SNL’s Use of the Medusan Narrative

Kathleen Rowe tells us in “The unruly woman: gender and the genres of laughter” that “women must be willing to offend and to be offensive, to look beyond the doomed suffering women of melodrama and the evil ones of film noir” (Rowe, pg 8). This is to say that women in film and comedy more broadly ought to subvert the traditional gaze brought on them, rather than play into it. This allowing for a brand of comedy that can have an air of revolution to it through it’s placed and just anger at the limiting actions of hierarchies that restrict a comedy unshackled by gender roles and expectations. Rowe tell us that a great arena for this comedy is that of the “Medusan film” which deals with sexuality and humour. Through this she sees a means for woman to force the masculine gaze to be subverted and corrupted through a ownership of sexuality or the freedom to do away with it.
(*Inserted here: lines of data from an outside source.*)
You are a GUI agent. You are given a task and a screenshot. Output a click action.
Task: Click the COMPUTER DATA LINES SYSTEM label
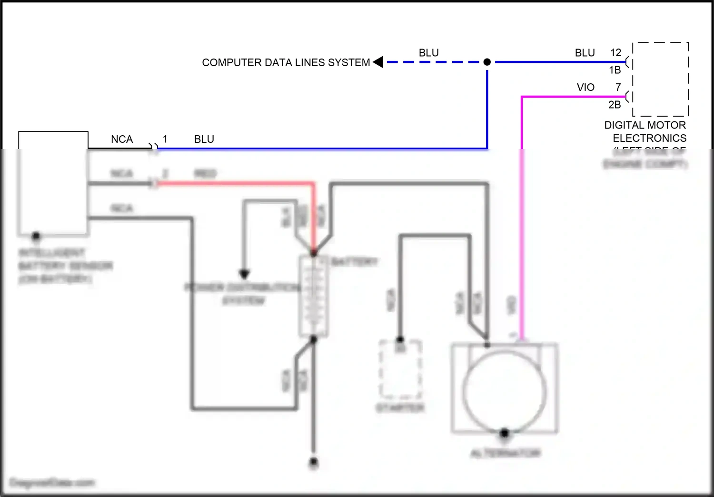point(286,63)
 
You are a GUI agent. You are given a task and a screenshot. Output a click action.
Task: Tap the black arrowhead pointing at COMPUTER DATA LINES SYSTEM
point(378,62)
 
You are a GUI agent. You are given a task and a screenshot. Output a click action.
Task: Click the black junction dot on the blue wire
point(487,62)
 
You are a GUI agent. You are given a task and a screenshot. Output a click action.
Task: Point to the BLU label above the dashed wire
point(428,53)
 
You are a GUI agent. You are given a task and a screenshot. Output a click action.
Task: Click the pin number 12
point(615,53)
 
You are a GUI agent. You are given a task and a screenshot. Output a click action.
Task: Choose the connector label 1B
point(615,70)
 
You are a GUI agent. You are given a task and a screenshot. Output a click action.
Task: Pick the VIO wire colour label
point(585,88)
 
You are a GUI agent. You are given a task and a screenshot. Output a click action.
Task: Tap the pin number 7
point(618,88)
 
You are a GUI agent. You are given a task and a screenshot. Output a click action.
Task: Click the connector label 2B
point(615,105)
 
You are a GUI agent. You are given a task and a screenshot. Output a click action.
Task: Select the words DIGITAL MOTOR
point(645,125)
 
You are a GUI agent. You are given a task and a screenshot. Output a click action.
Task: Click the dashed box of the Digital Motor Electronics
point(661,79)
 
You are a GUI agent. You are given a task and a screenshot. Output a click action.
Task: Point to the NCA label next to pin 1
point(122,139)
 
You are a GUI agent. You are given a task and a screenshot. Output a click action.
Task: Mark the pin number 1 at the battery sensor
point(165,139)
An example of how this brand of comedy is the Saturday Night Live skit “Dirty Talk”. Within it, we have a couple trying to spice up their love life but are unsuccessful as the woman in the scene keeps misinterpreting what the man means by ‘dirty talk’. This scene can be considered ‘mudusan’ by the way in which it sets up the sexuality of the narrative, only for the woman to break it down with her uncomfortable and distinctly offensive attempts at the ‘dirty talk’. From this, we can see the the female is becoming the dominant character that holds the power to facilitate the needs of the male, making him submissive. This creates a “leveling of hierarchies” (Rowe, pg 9) that breaks the female character from the traditional gaze put upon woman by men by a direct and deliberate supervision of that gaze.

2 comments

  1. Great example of an unruly woman who actively disrupts the man’s attempts to impose his fantasies on her. He asks her to be mean to him, not imagining that she would be unwilling to play along with his idea of only accepting the ‘dangerous’ elements of a woman when it is in a sexual role play where he assumes the dominant role.

  2. This is a good example of what Rowe was talking about as you stated. It subverts preconceived notions about how society expects a woman to react in this situation. I would, however, say that this video is not necessarily the kind of offensive comedy that Rowe was discussing.